Tag Archives: public opinion polling

Polling data = real-time snapshot

All the polling data we are seeing these days showing a neck-and-neck race between President Joe Biden and the man he defeated in 2020 remind me of historical precedent.

Which is to say that today’s polling data don’t mean squat this far out from an upcoming election.

Yes, I have commented on my frustration that Donald Trump even can collect 35 to 40% of the electorate’s favor, given all he has said, done and demonstrated since he became a politician in 2015.

But I want to revisit some recent presidential polling history to remind you of how volatile these polls can become.

Remember that public opinion polls are merely a real-time snapshot of what is on people’s minds. Opinions change.

Prior to the 1984 election, Walter Mondale was seen as a legitimate challenger to President Reagan. The president was re-elected with an 18% margin and a 49-state Electoral College wipeout. In 1992, Ross Perot actually led President George H.W. Bush and former Arkansas Gov. Bill Clinton. Perot finished with 19% of the vote and zero Electoral College votes, while Bill Clinton breezed to election.

Four years later, Sen. Bob Dole was neck-and-neck with the president, but then lost decisively. In 2008, Sen. John McCain was seen as a possible winner against Sen. Barack Obama; it didn’t happen. Obama was in danger four years later of losing to Mitt Romney; he won comfortably.

Today’s polling data mean next to nothing. Trump is going on trial on at least two of the indictments leveled against him prior to the GOP primary season. Americans are going to get a snootful from courtrooms about the way he conducted himself during his time in office and, most damaging, after he lost the 2020 election.

I am going to stand squarely on my view that Donald Trump is not electable in 2024. Period. He has no vision for the future, other than telling us how he intends to exact revenge on his foes. His unfitness for public office cannot be stated any more starkly than that.

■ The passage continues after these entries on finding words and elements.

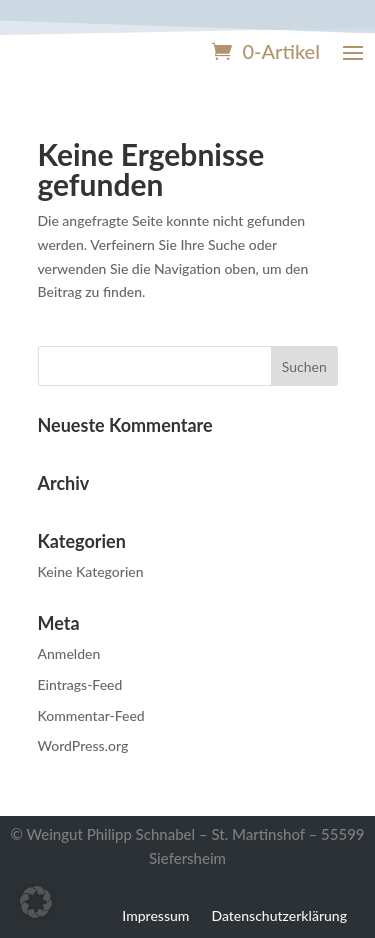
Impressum (155, 915)
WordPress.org (83, 745)
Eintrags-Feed (80, 684)
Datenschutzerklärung (279, 915)
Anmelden (69, 653)
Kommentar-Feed (91, 715)
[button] (36, 902)
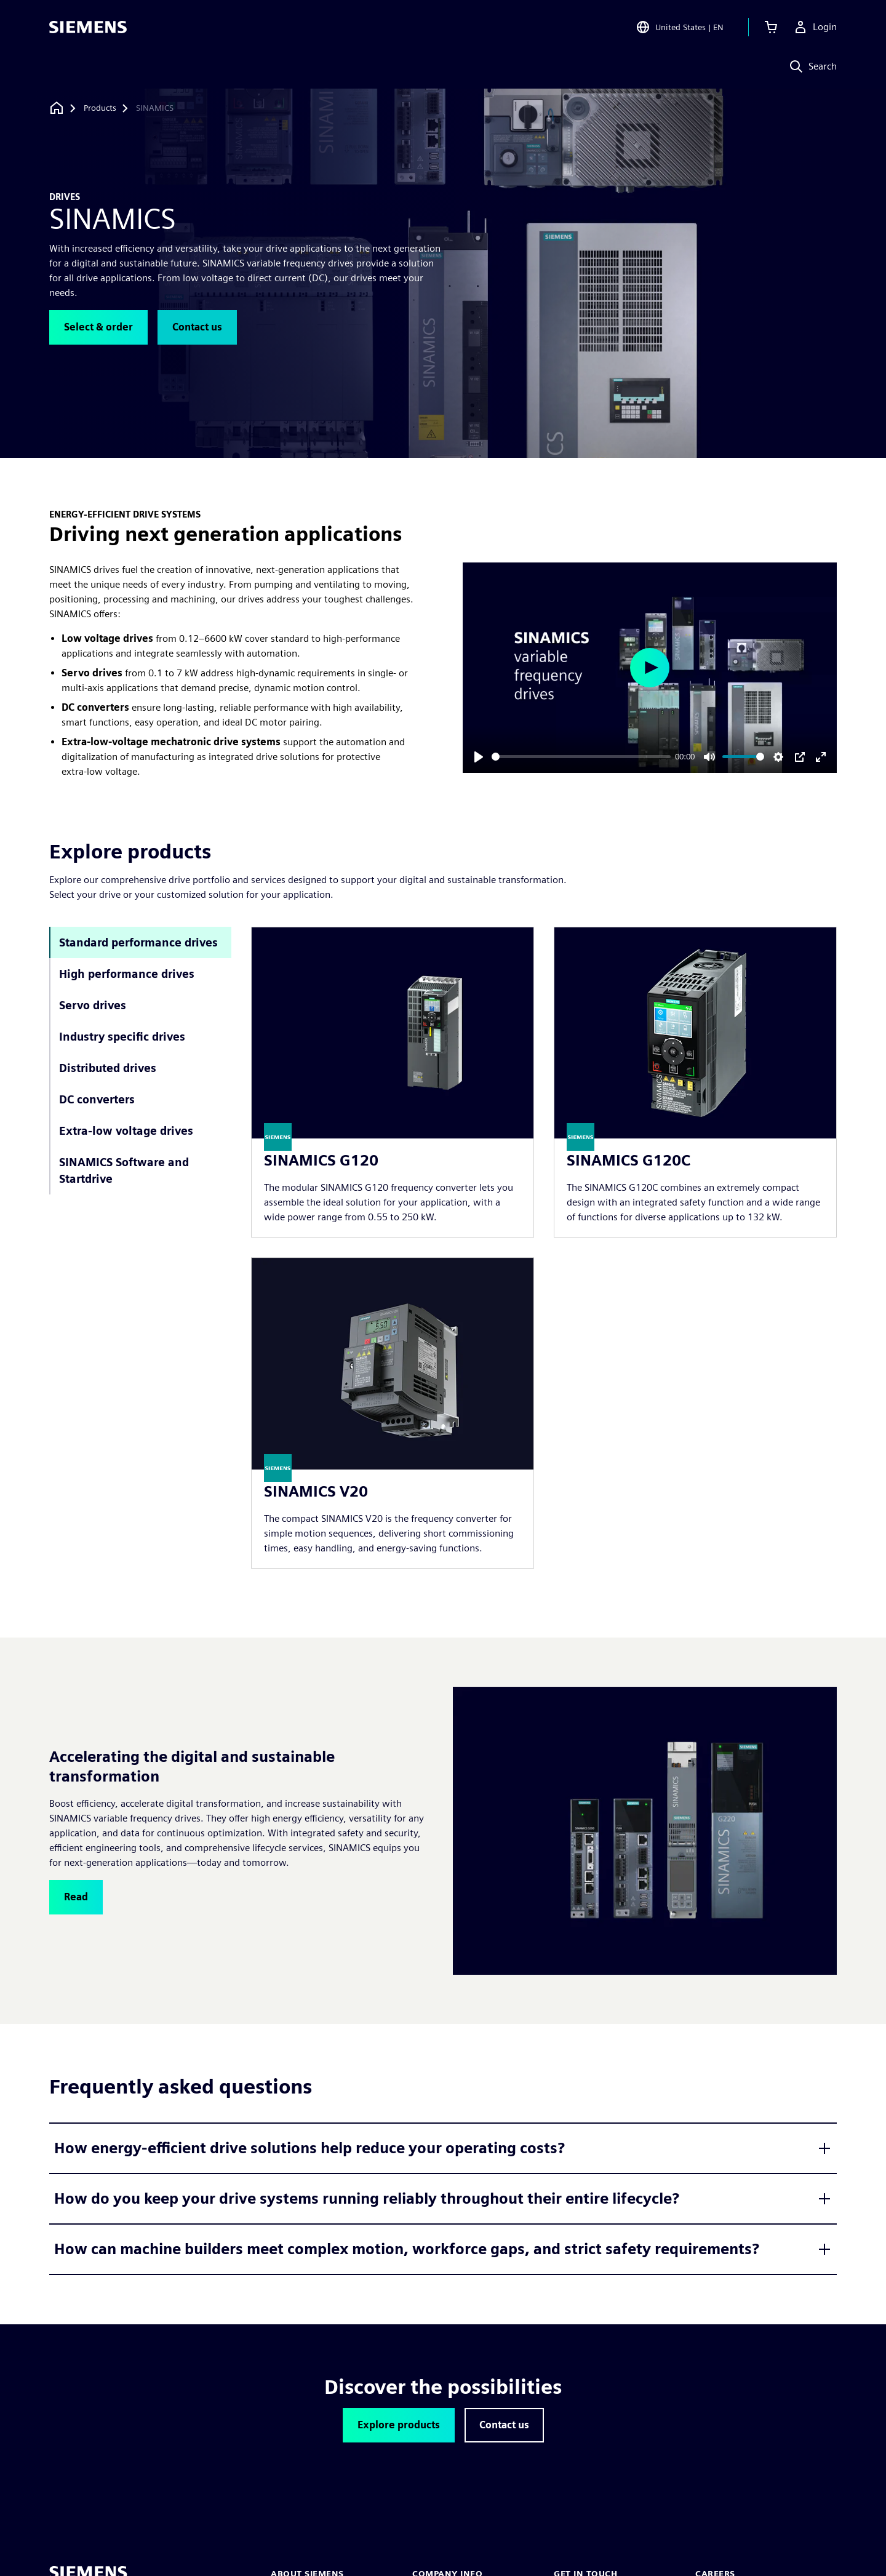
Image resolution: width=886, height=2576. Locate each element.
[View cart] (771, 27)
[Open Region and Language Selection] (679, 27)
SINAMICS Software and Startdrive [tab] (124, 1170)
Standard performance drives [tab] (138, 942)
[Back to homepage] (56, 108)
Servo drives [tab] (92, 1005)
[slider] (581, 756)
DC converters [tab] (97, 1099)
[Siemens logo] (88, 27)
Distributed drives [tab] (107, 1068)
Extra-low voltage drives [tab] (126, 1130)
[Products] (100, 108)
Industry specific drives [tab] (122, 1036)
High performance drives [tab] (126, 973)
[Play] (479, 757)
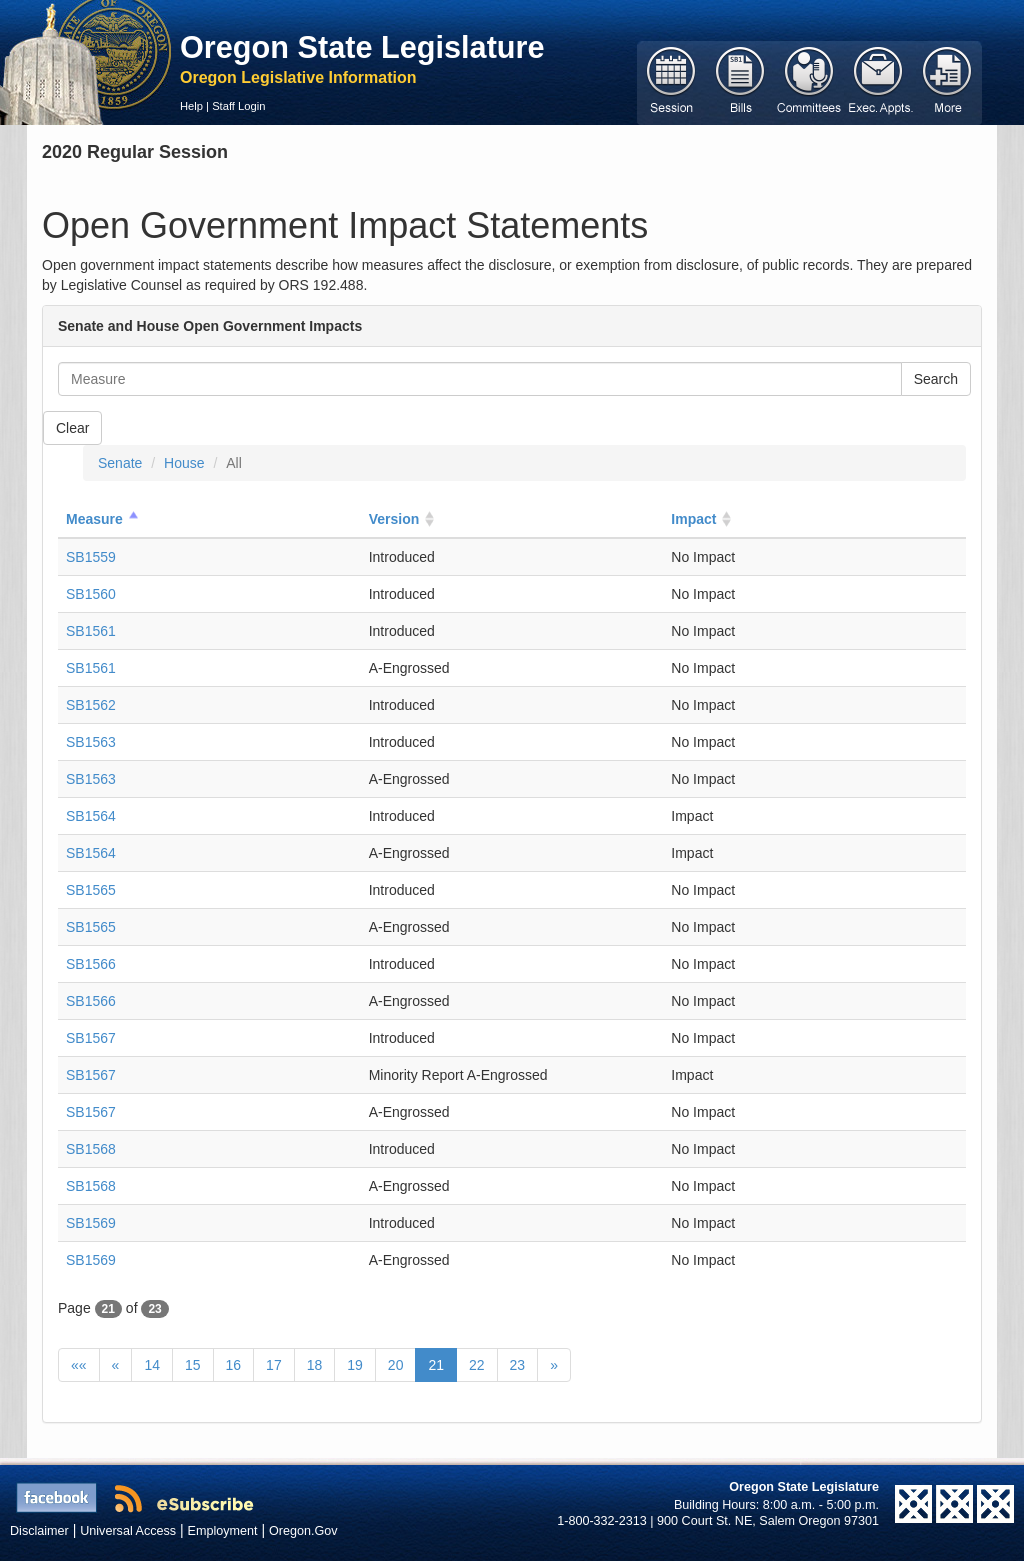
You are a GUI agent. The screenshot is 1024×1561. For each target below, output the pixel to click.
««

The polling data will be there to remind us … in real time.

Biden showing strength in Texas? Hmm … still looking for it

Let me be clear that the observation I am about to offer is purely anecdotal and based only on what my wife and I have observed up close while traveling through Texas.

It is that I am having a bit of difficulty understanding how the public opinion polls released lately can show Joe Biden tied with or leading Donald J. Trump in the race for president of the United States of America.

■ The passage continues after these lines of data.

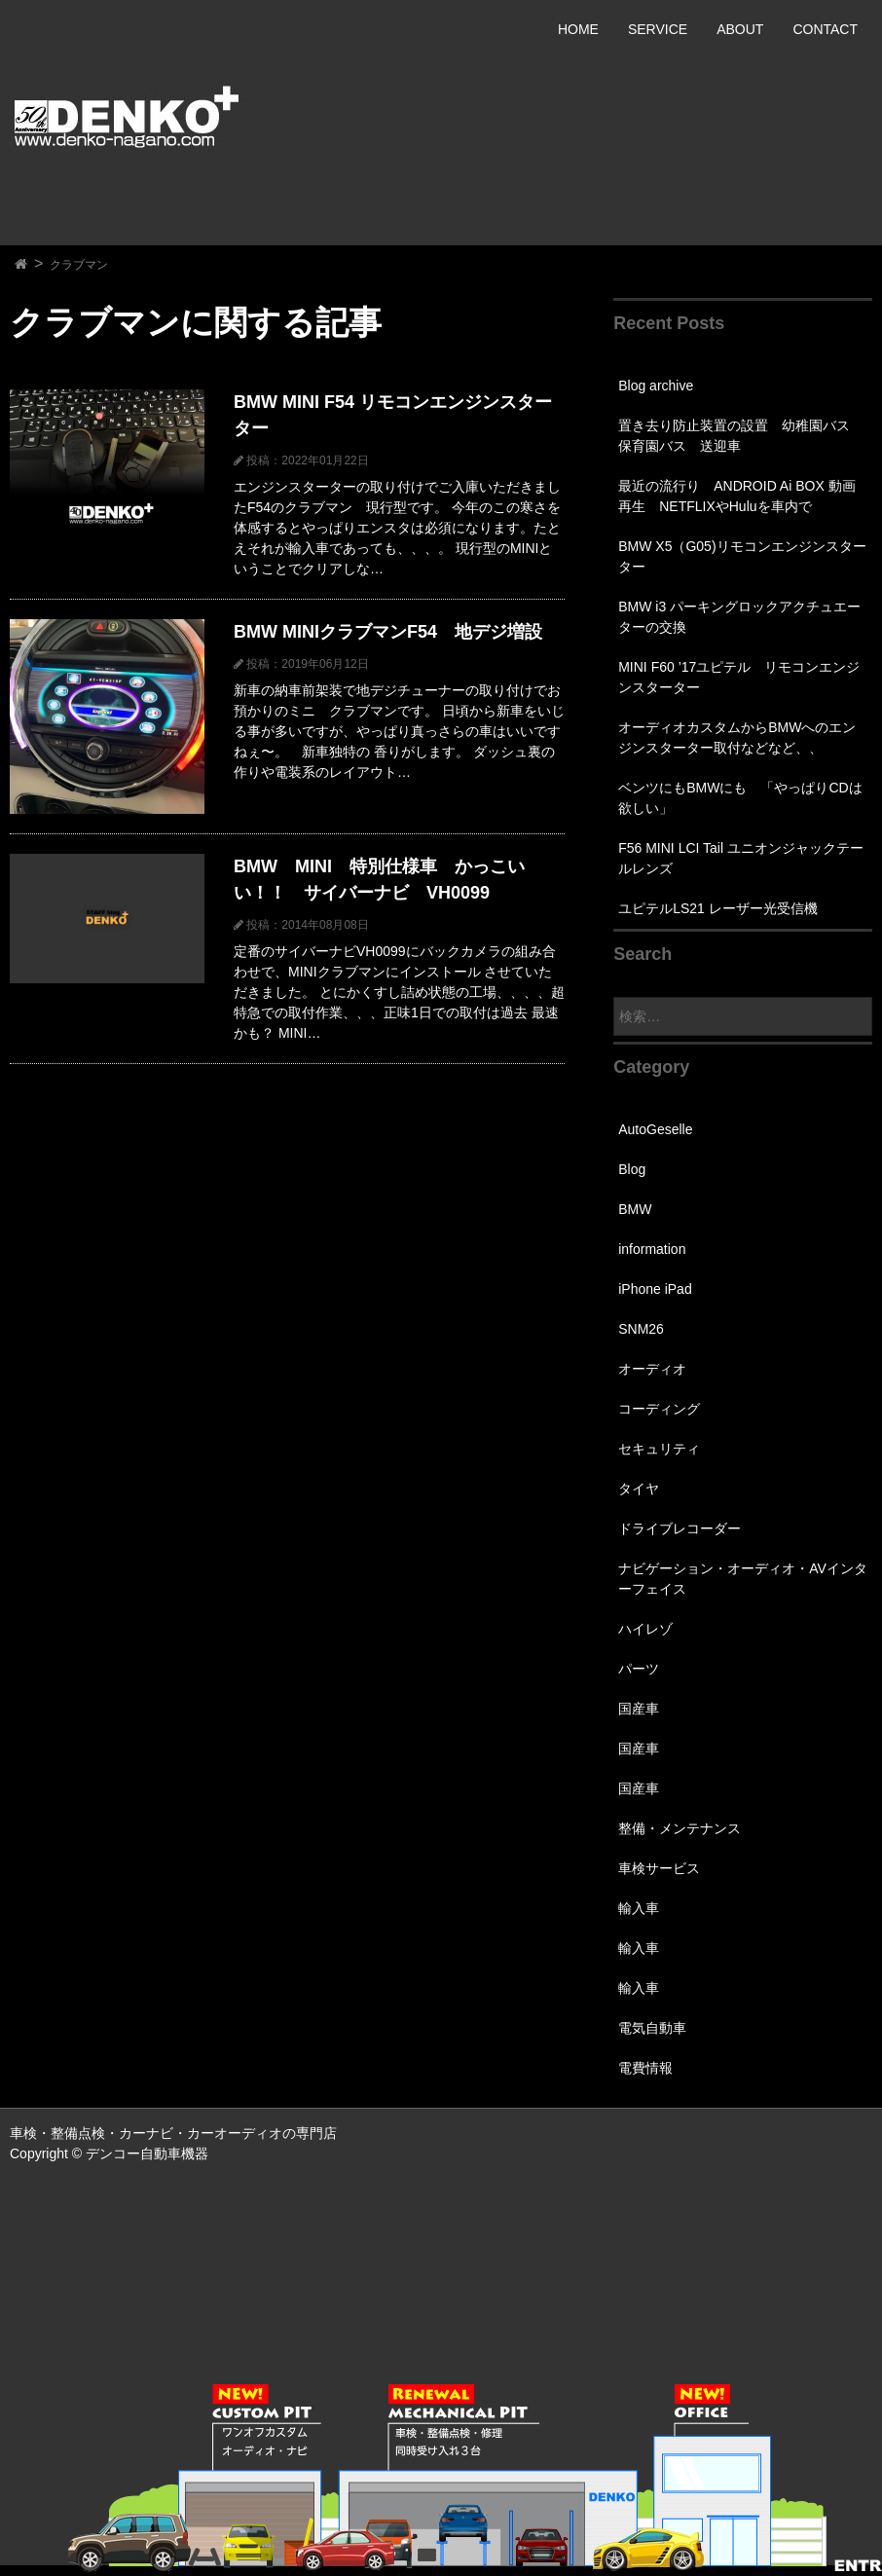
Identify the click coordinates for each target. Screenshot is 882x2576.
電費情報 (645, 2068)
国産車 (638, 1708)
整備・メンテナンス (679, 1828)
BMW (634, 1209)
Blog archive (655, 385)
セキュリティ (659, 1448)
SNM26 (641, 1329)
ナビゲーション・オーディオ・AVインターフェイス (742, 1579)
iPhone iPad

My observation is based on the absence of any Biden signs showing support for the presumed Democratic presidential nominee. Trump, meanwhile, enjoys at least a smidgen of lawn sign support that we have seen as we motored our way south from the Metroplex and into the Hill Country.

Before you climb all over me, chewing me up one side and down the other, I want to stipulate that I understand that lawn signs comprise a fleeting indicator public opinion. There’s nothing scientific about this observation. However, I try to add 2 plus 2; it still comes up 4. Biden’s reported Texas support, based on polling results, doesn’t seem to add up, based only on what I have noticed with my own eyes.

There might be a hidden Biden vote, one that keeps people from exhibiting their support in a visible fashion. You hear a bit these days about vandalism committed on those with certain political leanings. There also are reports of Trumpkins being a bit more, um, vehement in support of their guy.

I want to believe the public opinion polling that suggests a Trump-Biden contest in Texas is going to be a highly competitive contest. It fills me with hope that Trump will spend money in this state that he might otherwise spend in a more traditional “battleground” state.

We’ll keep traveling around the state. I also will keep my eyes peeled for signs — no pun intended — of Joe Biden strength in Texas. I remain hopeful it’s out there … somewhere.

Wishing media could dial back Biden’s poll reporting

The media are having a field day reporting on Joseph R. Biden Jr.’s spectacular poll ratings against Donald J. Trump Sr.

Biden is leading Trump by double digits, the media tell us. Biden is leading Trump in virtually all the critical “swing states,” they report. Biden might already have enough Electoral College votes in the bank to assure his election in November, the reporting continues.

I want the media to dial it back. Why? Because it is beginning to fill me with a sense of hope that might not hold up as we head down the stretch toward Election Day.

My memory is vivid on some things. One of those matters involves what the media reported at this stage of the 2016 campaign. They said Hillary Clinton would cruise to an easy election.

I bought that narrative four years ago. I was so confident that I attended an election-night watch party with my wife at some friends’ house in Amarillo. We went there expecting Hillary Clinton to make a victory speech upon getting the concession call from Donald Trump.

Uhh, it didn’t happen. My worst political nightmare came to pass on election night 2016.

I am acutely aware that Joe Biden doesn’t carry nearly the negative baggage that Clinton did against Trump. I also am aware that much of Trump’s message that sold against Clinton is hitting the deck with a thud against Biden.

We have an economy in collapse, the nation’s response to the pandemic has been disastrous. Trump is campaigning against his own record as president, if you allow me to parse the rhetoric he keeps using.

I know the media have a role to play and a job to do. Part of all that is to tell us what the polling is telling us about the race as it develops. It’s just making me nervous.